[Data to process — start]

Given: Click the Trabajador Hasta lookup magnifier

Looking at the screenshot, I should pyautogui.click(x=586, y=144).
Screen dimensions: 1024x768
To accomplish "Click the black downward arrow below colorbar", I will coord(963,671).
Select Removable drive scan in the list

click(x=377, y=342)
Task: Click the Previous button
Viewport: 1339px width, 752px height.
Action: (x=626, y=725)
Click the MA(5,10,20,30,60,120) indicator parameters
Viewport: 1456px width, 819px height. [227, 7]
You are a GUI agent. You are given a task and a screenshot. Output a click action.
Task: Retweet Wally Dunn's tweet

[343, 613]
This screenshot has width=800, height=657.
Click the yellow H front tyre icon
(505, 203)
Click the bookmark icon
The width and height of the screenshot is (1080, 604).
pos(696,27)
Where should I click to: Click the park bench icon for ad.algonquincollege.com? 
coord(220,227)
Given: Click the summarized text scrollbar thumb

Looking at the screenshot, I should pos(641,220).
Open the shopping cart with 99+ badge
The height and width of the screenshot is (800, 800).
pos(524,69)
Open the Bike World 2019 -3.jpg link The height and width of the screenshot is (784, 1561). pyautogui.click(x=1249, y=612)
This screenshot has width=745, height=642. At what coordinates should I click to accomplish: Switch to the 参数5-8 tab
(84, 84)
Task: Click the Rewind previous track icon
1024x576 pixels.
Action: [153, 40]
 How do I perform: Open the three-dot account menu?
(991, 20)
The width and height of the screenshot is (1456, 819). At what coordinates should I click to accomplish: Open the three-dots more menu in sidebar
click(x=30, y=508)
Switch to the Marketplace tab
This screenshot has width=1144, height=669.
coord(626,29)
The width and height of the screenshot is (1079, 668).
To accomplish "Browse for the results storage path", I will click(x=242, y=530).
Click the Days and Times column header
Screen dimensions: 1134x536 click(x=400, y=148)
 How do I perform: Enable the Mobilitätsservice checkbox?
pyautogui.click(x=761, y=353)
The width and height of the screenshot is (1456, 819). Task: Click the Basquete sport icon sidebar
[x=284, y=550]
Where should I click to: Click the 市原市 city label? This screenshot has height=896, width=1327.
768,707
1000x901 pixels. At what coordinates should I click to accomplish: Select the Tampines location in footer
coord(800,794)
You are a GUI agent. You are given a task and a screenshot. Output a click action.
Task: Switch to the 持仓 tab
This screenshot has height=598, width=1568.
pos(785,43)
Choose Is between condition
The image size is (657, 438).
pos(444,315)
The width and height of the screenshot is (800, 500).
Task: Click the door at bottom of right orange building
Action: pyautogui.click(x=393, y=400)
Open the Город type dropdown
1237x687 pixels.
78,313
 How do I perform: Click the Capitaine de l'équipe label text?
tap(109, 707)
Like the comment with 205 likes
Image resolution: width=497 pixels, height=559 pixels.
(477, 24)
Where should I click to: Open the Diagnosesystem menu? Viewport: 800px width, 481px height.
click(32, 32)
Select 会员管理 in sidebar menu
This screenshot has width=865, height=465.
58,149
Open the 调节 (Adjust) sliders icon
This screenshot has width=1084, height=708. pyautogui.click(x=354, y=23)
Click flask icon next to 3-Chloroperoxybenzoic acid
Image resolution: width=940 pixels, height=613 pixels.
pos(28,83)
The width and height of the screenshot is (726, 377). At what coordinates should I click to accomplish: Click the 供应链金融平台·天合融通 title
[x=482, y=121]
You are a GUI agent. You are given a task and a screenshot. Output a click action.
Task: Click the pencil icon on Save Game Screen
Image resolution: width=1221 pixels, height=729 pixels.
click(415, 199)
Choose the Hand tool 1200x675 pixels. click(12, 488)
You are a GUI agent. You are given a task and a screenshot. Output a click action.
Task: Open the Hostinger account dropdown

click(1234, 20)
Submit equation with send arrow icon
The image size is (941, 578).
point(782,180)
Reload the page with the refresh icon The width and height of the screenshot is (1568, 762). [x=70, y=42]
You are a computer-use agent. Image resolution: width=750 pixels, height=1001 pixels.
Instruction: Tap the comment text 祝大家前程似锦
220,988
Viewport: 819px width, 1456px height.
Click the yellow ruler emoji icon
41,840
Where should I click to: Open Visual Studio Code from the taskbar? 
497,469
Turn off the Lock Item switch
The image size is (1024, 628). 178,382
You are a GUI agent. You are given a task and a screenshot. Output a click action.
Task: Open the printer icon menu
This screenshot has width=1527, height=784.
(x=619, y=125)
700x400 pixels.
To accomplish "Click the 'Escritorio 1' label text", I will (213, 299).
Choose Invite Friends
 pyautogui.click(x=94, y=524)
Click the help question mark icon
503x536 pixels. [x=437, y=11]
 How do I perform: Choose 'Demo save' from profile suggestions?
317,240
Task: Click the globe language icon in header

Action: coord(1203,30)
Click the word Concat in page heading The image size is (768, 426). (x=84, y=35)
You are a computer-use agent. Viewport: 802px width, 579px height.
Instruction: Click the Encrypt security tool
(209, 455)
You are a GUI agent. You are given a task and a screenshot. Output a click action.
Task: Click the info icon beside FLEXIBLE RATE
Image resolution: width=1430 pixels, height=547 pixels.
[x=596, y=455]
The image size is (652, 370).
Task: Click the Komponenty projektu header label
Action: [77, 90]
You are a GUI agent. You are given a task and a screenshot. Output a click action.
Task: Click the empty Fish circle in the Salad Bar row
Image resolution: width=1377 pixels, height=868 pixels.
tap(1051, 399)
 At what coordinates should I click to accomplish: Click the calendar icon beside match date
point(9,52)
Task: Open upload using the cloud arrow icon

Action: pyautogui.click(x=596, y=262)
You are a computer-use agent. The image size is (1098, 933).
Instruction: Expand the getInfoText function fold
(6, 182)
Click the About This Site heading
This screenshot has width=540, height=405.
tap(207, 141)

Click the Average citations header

[Data to process — finish]

Task to complete -> Once the line containing "Task: Open upload using the cloud arrow icon" is found, output it and each line after it through the end of the listing above, exactly, with nothing else.

Output for this exercise ->
Task: Open upload using the cloud arrow icon

Action: pyautogui.click(x=596, y=262)
You are a computer-use agent. The image size is (1098, 933).
Instruction: Expand the getInfoText function fold
(6, 182)
Click the About This Site heading
This screenshot has width=540, height=405.
tap(207, 141)

Click the Average citations header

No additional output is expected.